Whatever it takes. To get ready for a marathon you need a lot of miles. But the beat means nothing without the quiet between.

February 20, 2012

No direction home: Cherry Tree 10-Mile

Running, as fun as it is, can feel like an exam. Every workout is like a quiz, and each race a test, to show whether you're ready for. . . well, more quizzes I guess.

In my buildup for the Boston Marathon any workout could prove that my fitness is going well or completely in the wrong direction. Each race could prove all the work I've put in has been a monumental waste of time. So is it any wonder I've developed test-anxiety before races?

The Cherry Tree 10-Mile, put on by the Prospect Park Track Club, is one of my favorite races every year. It's well-organized, friendly, and on my home turf. They always have good bagels.

This year however I was filled with an insidious dread: this was to be the first long race of my marathon training cycle. The first one over 10k in about a year, in fact. I still have plantar issues. My knees are still mushy from my spill a few weeks ago. This race was going to feel very pass/fail.

My house was home base for my running comrades, who were coming from Queens and Jersey to run the relay version of this event. We all kitted up in our team's orange, joked through our pre-race nerves, and jogged over to the start. I lined up optimistically at the front and hoped I was ready.

I took off moderately fast at the horn. It was a slight downhill and I found myself doing 5:30's. This was strategically about right but it didn't feel good. By the middle of mile 2 my knees felt dry and squeaky like styrofoam. The whole thing was becoming a chore.

Damn. It was a beautiful day; I was well trained; there were awesome bagels at the finish. But something was missing. At the top of the steep hill in mile 2 something jostled in my shorts pocket. Crap, I forgot to take my gel.

* _Data shown_
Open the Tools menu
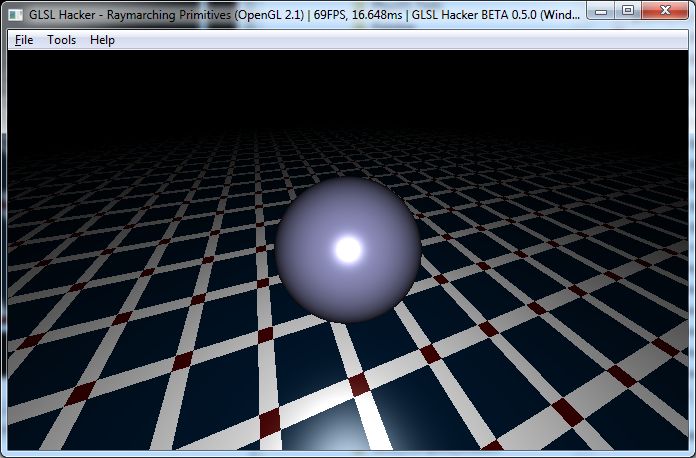This screenshot has height=458, width=696. [61, 40]
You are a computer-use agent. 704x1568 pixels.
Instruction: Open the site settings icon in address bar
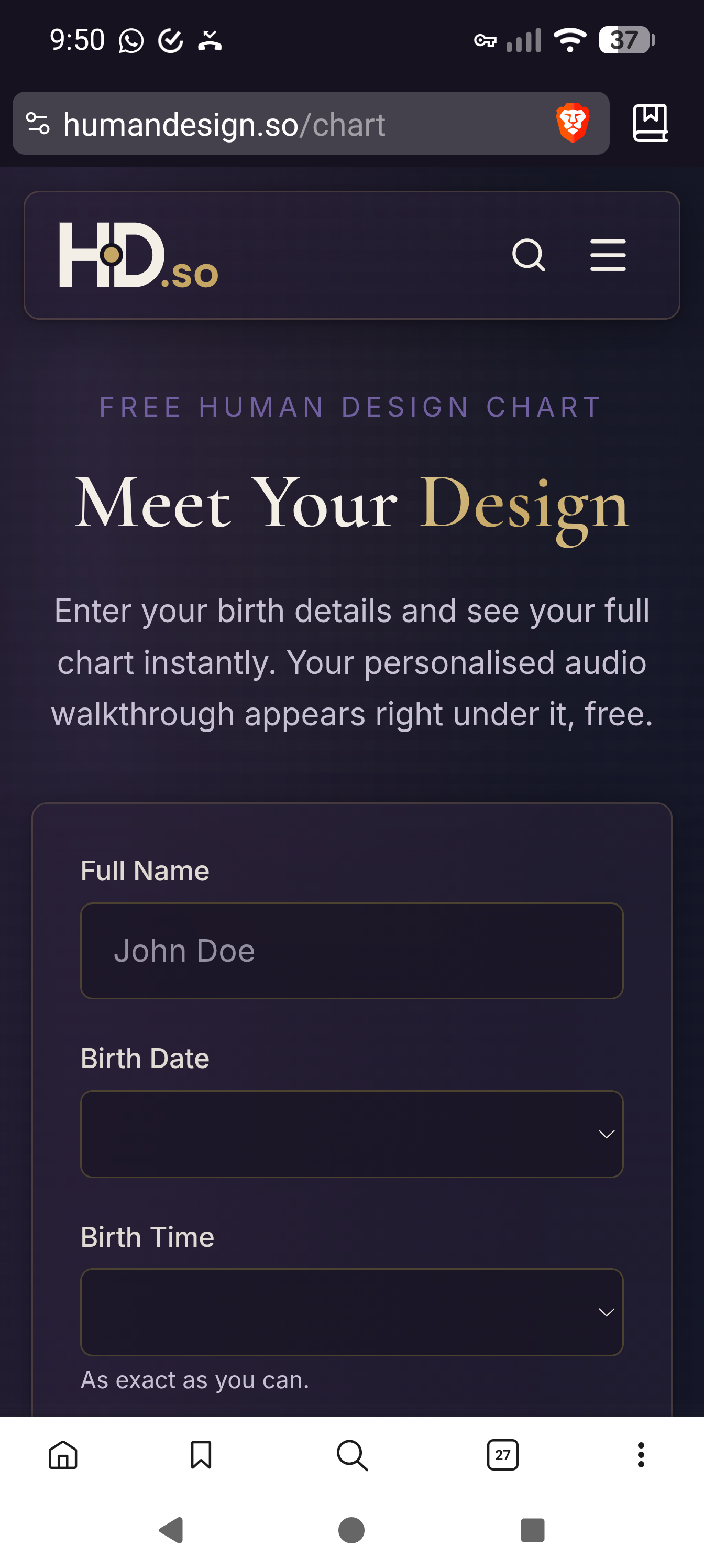point(38,124)
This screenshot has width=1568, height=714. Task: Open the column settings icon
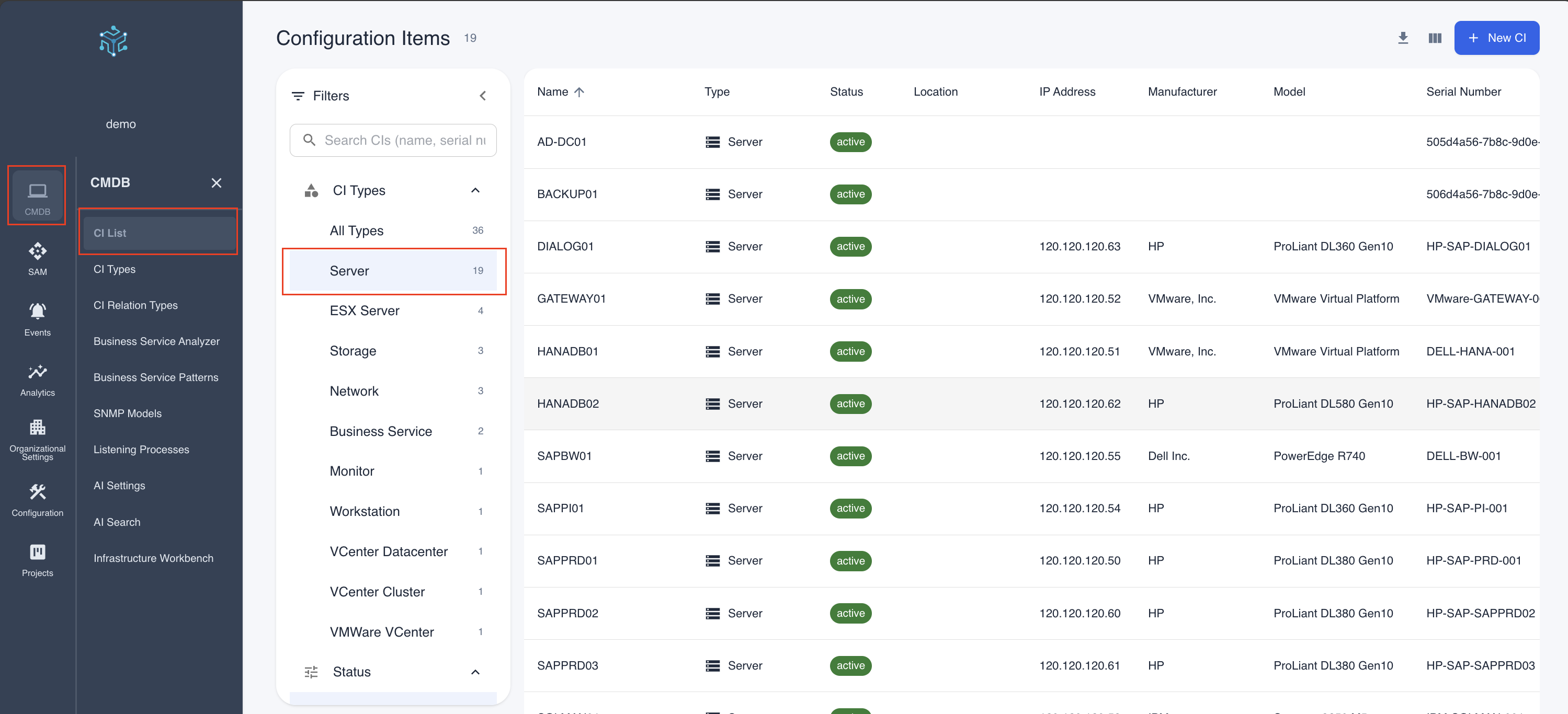point(1434,38)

* _Objective 1_
In the race report, condense the paragraph beginning "This year however I was filled" into a short bulleted list that keeps its main facts.
* _Objective 2_
Copy out every line of text in the records word for word, and omit the pictures.

* _Full output 1_
- The writer felt an insidious dread about this year's race.
- It was the first long race of the marathon training cycle.
- It was the first race over 10k in about a year.
- The writer still had plantar issues.
- The writer's knees were still mushy from a spill a few weeks earlier.
- The race was going to feel very pass/fail.

* _Full output 2_
Open the Tools menu
This screenshot has height=458, width=696. [61, 40]
You are a computer-use agent. 704x1568 pixels.
Instruction: Open the site settings icon in address bar
point(38,124)
This screenshot has width=1568, height=714. Task: Open the column settings icon
point(1434,38)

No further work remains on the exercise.